> YOUR ASSIGNMENT:
The answer must be an exact transcription of the lines below from the first through the one containing "Claudia Rahola (81, 218)", with the pictures left out; please add nothing else.

* * * * * * * * *

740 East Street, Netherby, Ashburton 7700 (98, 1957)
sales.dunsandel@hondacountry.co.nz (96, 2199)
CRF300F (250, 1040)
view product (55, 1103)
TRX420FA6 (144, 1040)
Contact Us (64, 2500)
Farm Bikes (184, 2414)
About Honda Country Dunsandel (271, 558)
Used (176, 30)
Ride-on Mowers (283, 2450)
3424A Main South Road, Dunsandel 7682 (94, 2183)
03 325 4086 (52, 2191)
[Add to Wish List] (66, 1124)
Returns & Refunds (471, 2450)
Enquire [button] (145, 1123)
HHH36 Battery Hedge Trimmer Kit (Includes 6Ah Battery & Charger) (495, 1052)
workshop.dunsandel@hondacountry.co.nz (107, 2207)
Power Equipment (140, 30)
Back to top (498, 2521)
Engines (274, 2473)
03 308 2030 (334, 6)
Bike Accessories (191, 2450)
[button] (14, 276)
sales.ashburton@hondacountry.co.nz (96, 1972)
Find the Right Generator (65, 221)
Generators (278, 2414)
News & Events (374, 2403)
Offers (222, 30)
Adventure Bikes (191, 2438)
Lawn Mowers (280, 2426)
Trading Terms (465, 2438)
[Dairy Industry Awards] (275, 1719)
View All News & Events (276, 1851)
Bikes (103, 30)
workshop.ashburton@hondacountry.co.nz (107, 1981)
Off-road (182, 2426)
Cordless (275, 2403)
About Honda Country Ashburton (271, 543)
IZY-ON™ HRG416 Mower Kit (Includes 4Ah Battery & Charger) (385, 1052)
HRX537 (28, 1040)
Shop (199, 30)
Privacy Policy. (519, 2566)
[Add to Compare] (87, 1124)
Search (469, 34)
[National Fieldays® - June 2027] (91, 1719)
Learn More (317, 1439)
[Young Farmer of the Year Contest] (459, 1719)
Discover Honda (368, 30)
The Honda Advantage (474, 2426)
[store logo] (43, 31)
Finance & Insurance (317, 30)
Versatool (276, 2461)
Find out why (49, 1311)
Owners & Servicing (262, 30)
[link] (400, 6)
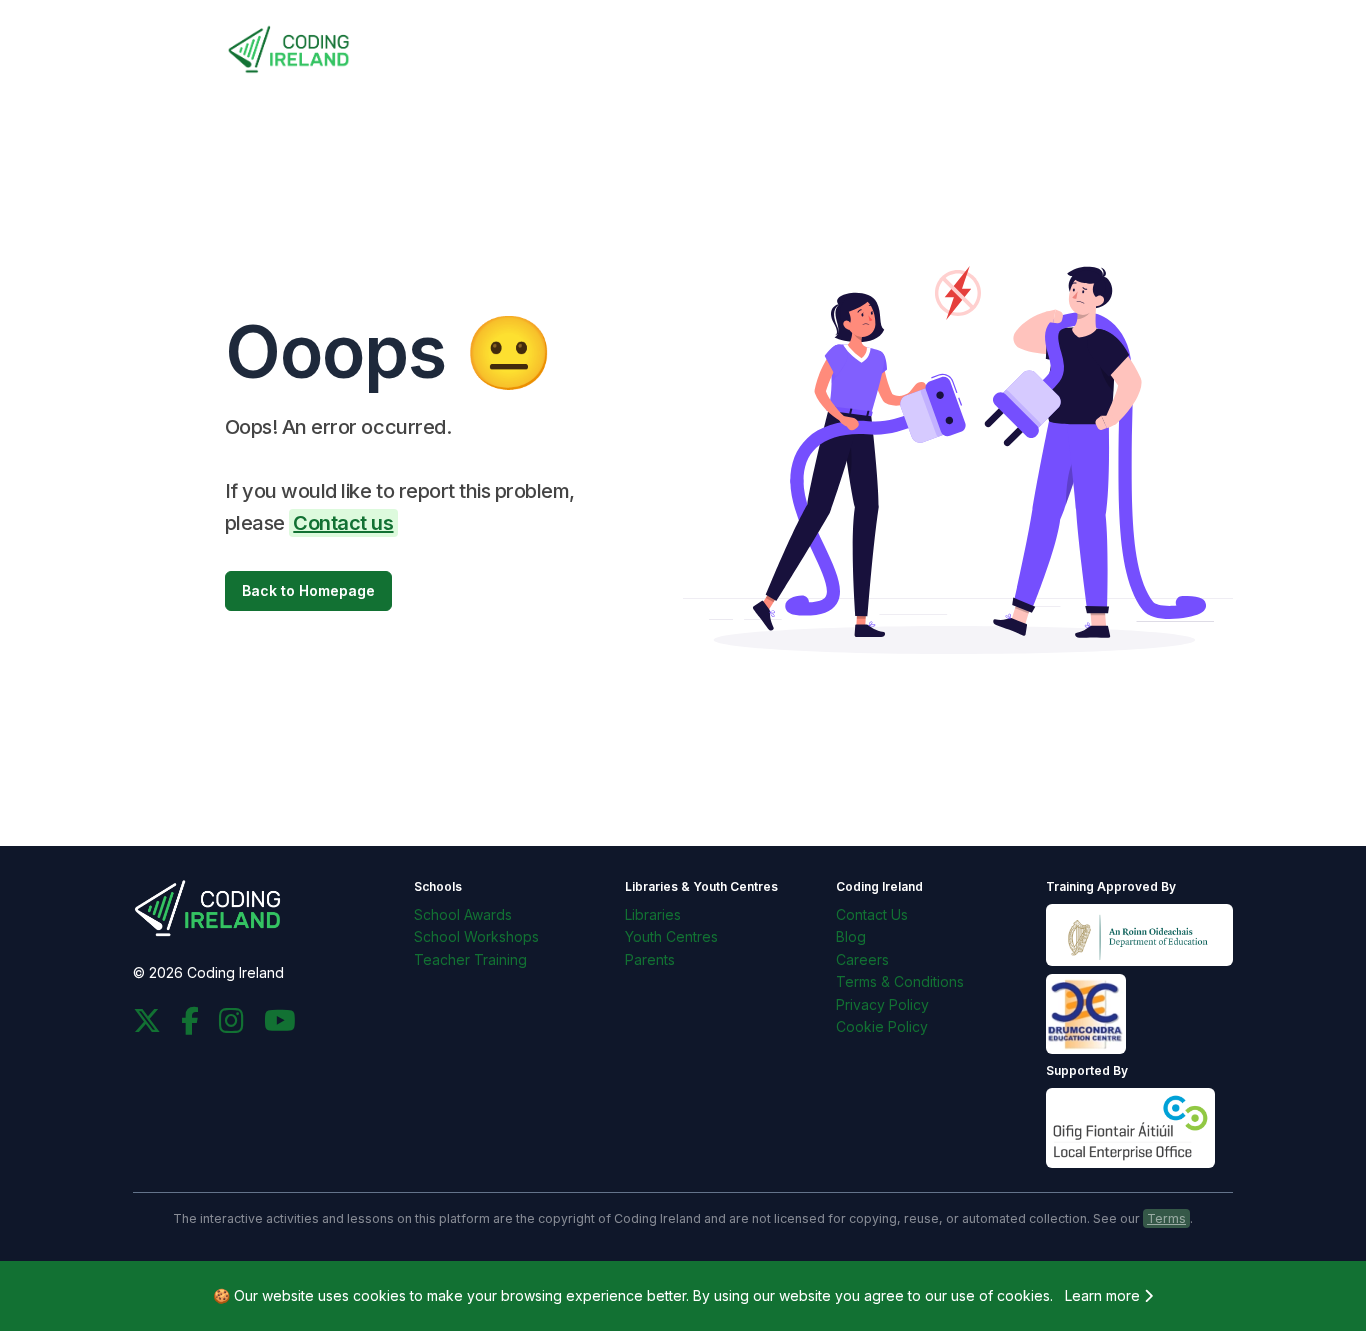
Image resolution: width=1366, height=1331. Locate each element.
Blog (851, 936)
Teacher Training (470, 959)
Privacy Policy (882, 1004)
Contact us (343, 523)
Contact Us (872, 914)
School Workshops (476, 936)
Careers (862, 959)
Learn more (1104, 1295)
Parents (650, 959)
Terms (1166, 1218)
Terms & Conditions (900, 981)
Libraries (653, 914)
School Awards (463, 914)
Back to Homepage (308, 590)
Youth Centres (671, 936)
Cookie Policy (882, 1026)
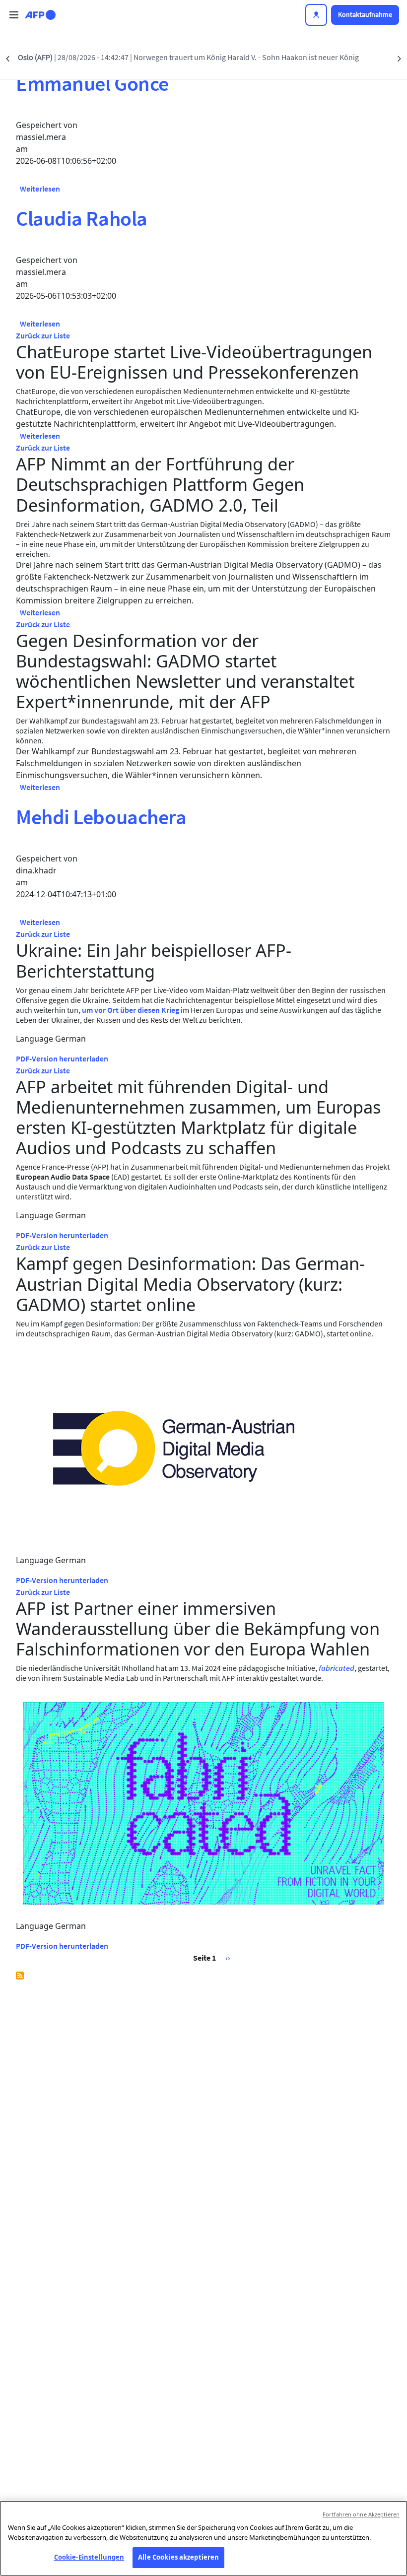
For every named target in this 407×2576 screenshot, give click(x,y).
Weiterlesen (40, 189)
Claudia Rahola (81, 218)
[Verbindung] (316, 15)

* * * * * * * * *

> TASK RESPONSE:
740 East Street, Netherby, Ashburton 7700 (98, 1957)
sales.dunsandel@hondacountry.co.nz (96, 2199)
CRF300F (250, 1040)
view product (55, 1103)
TRX420FA6 (144, 1040)
Contact Us (64, 2500)
Farm Bikes (184, 2414)
About Honda Country Dunsandel (271, 558)
Used (176, 30)
Ride-on Mowers (283, 2450)
3424A Main South Road, Dunsandel 7682 (94, 2183)
03 325 4086 (52, 2191)
[Add to Wish List] (66, 1124)
Returns & Refunds (471, 2450)
Enquire [button] (145, 1123)
HHH36 Battery Hedge Trimmer Kit (Includes 6Ah Battery & Charger) (495, 1052)
workshop.dunsandel@hondacountry.co.nz (107, 2207)
Power Equipment (140, 30)
Back to top (498, 2521)
Engines (274, 2473)
03 308 2030 (334, 6)
Bike Accessories (191, 2450)
[button] (14, 276)
sales.ashburton@hondacountry.co.nz (96, 1972)
Find the Right Generator (65, 221)
Generators (278, 2414)
News & Events (374, 2403)
Offers (222, 30)
Adventure Bikes (191, 2438)
Lawn Mowers (280, 2426)
Trading Terms (465, 2438)
[Dairy Industry Awards] (275, 1719)
View All News & Events (276, 1851)
Bikes (103, 30)
workshop.ashburton@hondacountry.co.nz (107, 1981)
Off-road (182, 2426)
Cordless (275, 2403)
About Honda Country Ashburton (271, 543)
IZY-ON™ HRG416 Mower Kit (Includes 4Ah Battery & Charger) (385, 1052)
HRX537 (28, 1040)
Shop (199, 30)
Privacy Policy. (519, 2566)
[Add to Compare] (87, 1124)
Search (469, 34)
[National Fieldays® - June 2027] (91, 1719)
Learn More (317, 1439)
[Young Farmer of the Year Contest] (459, 1719)
Discover Honda (368, 30)
The Honda Advantage (474, 2426)
[store logo] (43, 31)
Finance & Insurance (317, 30)
Versatool (276, 2461)
Find out why (49, 1311)
Owners & Servicing (262, 30)
[link] (400, 6)
Image resolution: width=1366, height=1331. Locate each element.
Blog (851, 936)
Teacher Training (470, 959)
Privacy Policy (882, 1004)
Contact us (343, 523)
Contact Us (872, 914)
School Workshops (476, 936)
Careers (862, 959)
Learn more (1104, 1295)
Parents (650, 959)
Terms (1166, 1218)
Terms & Conditions (900, 981)
Libraries (653, 914)
School Awards (463, 914)
Back to Homepage (308, 590)
Youth Centres (671, 936)
Cookie Policy (882, 1026)
For every named target in this 407×2576 screenshot, give click(x,y).
Weiterlesen (40, 189)
Claudia Rahola (81, 218)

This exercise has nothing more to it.